Ja Morant and Dylan Windler, two of the most recent mid-major stars to be first round NBA Draft Picks.
Among NBA draft circles, scouts can often get caught up in certain heuristics - or judgements of players before actually observing them play. One of the more notorious examples of recent heuristics - college strength of schedule - is often a hot-button topic when discussing potential draftees, particularly those who come from mid-major schools. In recent years, players such as Ja Morant and Grant Riller, or more recently Patrick Baldwin Jr., have emerged as legitimate pro prospects despite playing at a lower level of competition. In response, many in the draft community, including myself, have discounted some of their college accomplishments by citing the low quality of opposition these players face on a nightly basis.
In this project, I will seek to answer the question of whether or not college strength of schedule (referred from here on out as “SOS”) should really be a potential consideration for NBA scouts, or if it really is extraneous (i.e. the idea that “talent translates regardless of level”).
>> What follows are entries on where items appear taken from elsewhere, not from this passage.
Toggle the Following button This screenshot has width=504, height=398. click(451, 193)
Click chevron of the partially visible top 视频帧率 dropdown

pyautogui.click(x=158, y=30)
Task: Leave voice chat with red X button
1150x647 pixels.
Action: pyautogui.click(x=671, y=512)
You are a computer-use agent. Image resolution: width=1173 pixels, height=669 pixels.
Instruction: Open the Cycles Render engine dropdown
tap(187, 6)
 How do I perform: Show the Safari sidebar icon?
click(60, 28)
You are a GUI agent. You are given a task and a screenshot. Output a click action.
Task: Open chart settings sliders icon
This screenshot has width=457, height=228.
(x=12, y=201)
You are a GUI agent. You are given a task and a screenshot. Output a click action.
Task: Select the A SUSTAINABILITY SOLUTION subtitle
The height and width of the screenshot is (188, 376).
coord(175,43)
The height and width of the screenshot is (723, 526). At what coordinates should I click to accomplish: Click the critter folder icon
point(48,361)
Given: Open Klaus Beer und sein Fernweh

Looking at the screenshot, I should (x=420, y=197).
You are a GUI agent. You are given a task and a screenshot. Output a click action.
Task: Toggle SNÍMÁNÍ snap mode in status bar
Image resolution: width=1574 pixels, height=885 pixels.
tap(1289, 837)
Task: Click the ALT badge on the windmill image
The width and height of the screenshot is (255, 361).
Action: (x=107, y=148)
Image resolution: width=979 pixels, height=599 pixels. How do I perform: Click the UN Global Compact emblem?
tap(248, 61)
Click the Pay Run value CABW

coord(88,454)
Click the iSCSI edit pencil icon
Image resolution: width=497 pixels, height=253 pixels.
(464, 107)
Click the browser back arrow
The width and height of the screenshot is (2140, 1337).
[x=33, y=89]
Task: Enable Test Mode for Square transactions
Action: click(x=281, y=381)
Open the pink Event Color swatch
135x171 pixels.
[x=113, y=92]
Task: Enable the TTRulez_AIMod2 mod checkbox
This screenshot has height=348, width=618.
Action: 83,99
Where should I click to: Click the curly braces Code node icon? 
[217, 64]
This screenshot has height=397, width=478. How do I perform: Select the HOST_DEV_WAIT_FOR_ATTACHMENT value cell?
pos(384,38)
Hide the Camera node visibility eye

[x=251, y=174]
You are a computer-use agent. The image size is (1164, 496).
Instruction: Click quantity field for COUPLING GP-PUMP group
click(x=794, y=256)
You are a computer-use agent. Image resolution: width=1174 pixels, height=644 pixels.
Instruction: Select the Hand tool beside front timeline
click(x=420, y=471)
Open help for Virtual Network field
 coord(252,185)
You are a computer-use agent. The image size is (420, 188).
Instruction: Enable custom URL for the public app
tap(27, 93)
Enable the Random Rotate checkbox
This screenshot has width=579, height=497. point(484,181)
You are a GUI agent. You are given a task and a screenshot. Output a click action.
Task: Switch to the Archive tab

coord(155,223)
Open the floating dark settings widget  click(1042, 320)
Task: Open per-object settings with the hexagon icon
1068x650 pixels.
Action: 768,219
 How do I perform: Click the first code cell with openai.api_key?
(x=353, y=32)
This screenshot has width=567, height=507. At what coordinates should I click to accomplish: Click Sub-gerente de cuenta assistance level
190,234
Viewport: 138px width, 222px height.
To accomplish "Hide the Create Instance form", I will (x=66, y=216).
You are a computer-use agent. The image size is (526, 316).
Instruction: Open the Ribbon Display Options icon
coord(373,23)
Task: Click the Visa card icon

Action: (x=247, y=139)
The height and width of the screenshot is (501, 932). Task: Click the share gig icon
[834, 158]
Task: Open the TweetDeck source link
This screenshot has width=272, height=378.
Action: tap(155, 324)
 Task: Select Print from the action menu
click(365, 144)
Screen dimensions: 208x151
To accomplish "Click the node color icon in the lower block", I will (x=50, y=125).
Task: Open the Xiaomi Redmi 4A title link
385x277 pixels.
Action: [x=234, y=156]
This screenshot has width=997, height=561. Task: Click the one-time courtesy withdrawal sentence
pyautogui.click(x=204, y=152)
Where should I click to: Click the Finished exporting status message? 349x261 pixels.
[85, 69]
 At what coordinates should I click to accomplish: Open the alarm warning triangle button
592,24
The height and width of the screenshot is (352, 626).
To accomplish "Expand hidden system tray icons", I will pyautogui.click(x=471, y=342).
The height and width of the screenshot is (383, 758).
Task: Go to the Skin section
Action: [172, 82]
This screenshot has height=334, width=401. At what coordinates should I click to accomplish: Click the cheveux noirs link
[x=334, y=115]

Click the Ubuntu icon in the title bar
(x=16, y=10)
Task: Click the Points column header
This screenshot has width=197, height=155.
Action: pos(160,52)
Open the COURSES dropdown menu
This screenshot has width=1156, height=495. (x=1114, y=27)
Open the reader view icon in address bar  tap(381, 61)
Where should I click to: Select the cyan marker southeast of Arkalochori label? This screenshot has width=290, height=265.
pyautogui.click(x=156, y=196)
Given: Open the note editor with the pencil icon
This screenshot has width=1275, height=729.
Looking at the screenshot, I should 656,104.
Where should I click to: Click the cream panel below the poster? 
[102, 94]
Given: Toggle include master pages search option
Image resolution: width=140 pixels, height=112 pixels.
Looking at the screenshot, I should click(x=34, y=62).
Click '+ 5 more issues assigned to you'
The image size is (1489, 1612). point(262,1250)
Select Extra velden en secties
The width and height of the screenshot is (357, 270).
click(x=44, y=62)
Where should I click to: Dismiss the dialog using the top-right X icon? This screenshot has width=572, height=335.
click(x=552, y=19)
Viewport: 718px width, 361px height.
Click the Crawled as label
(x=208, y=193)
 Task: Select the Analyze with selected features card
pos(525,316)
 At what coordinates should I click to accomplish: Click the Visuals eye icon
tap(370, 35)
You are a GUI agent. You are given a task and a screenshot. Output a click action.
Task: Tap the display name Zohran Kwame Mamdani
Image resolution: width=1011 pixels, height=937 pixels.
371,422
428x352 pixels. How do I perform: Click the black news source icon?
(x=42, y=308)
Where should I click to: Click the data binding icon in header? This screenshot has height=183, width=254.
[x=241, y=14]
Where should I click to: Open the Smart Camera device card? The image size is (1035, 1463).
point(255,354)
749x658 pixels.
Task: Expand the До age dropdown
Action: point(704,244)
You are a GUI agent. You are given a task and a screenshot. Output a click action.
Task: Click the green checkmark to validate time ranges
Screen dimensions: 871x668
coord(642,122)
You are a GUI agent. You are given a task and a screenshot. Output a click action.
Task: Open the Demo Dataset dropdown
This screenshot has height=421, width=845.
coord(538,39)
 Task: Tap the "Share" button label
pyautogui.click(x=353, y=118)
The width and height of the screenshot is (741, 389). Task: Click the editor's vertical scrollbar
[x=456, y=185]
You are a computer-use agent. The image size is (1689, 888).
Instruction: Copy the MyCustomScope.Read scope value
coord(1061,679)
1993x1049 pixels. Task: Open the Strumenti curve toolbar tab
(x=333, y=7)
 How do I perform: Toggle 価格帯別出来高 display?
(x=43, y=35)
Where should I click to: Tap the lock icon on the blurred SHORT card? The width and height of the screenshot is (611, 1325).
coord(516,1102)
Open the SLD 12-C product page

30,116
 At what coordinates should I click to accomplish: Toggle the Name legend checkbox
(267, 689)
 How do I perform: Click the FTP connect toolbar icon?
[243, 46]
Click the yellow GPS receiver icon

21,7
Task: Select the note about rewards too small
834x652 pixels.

SOS data was scraped from basketball-reference using the BeautifulSoup package in Python, DARKO metrics were downloaded from Kostya Medvedovsky’s shiny site (linked at the end of this document), and LEBRON data collected from Bball Index. Data was obtained for every player drafted since 2010.
In total, the dataset includes 532 players, all of whom played at least one game at a NCAA Division 1 University. Since data was not available for junior colleges or non-Division 1 institutions, these players were omitted. The SOS data metric collected was the one for a player’s entire career, rather than a single season, to average out any differences that may exist between any multi-year college player’s career, as well as factor in any other variables such as transferring schools.
The below table lists the complete results of the data scraped from basketball-reference:
Let’s take a look at how some of the basic stats regress against college SOS. The scraped data includes metrics such as minutes played, games played, points, rebounds, assists, and win shares.
The distribution of SOS among the prospects, grouped by total NBA minutes played, can be displayed as follows. We can see a very slight negative trend among the data here, but that is likely due to the larger sample size present among players with a college SOS of greater than 5, although it is interesting to observe that a greater percentage of “NBA-quality” mid-major players succeed than their power-conference counterparts.
We can also observe some of the notable outliers are labeled in the graph as well. Kyle O’Quinn had the lowest college SOS of any player in the dataset at -7.19, whereas Jarrett Allen had the highest at 12.75. Kelly Oubre Jr. and Udoka Azubuike faced similarly strong competition during their respective tenures at Kansas, but while Oubre has succeeded in finding his footing as an NBA role player, Azubuike has barely made it out of the G-League. Of all the players in the set, Derrick Favors has played in the most NBA games at 751.
##
## Call:
## lm(formula = G ~ sos, data = nba_data)
##
## Coefficients:
## (Intercept) sos
## 213.0759 -0.5918
Likewise, for the fun of it, let’s regress PPG against SOS. This graph doesn’t really mean much in determining NBA effectiveness, but it does show that most volume scorers (with a few notable exceptions, like Lillard and George), come from power conference programs, as shown by the more evident positive trend among the data. That being said, there are many better metrics which we can explore to further prove or disprove our argument.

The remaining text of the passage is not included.